### What the task asks:
Please output every entry below exactly as written, leaving out any pictures.

Collected data entries
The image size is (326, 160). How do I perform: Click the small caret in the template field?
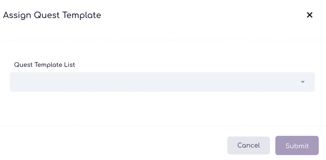coord(302,82)
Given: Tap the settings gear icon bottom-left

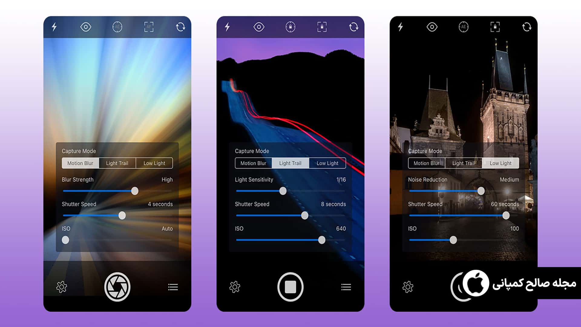Looking at the screenshot, I should click(x=61, y=286).
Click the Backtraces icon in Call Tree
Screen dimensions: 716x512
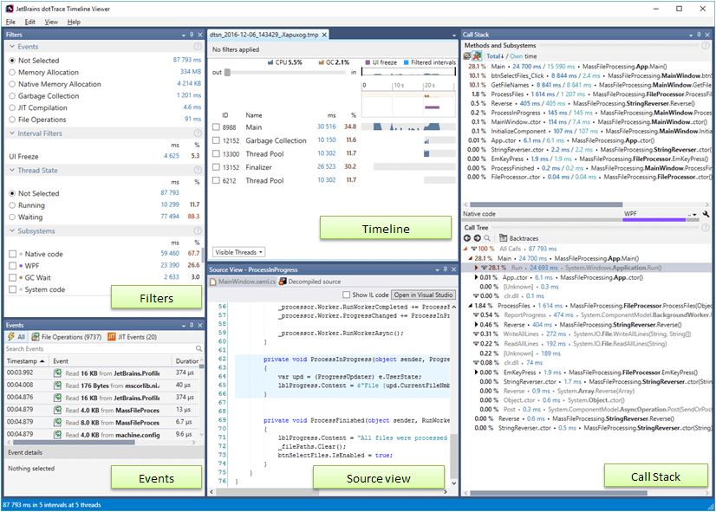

### Solution to the exercise:
The image size is (326, 160). How do I perform: Click the small caret in the template field?
coord(302,82)
Given: Tap the settings gear icon bottom-left

Looking at the screenshot, I should click(x=61, y=286).
Click the Backtraces icon in Call Tree
Screen dimensions: 716x512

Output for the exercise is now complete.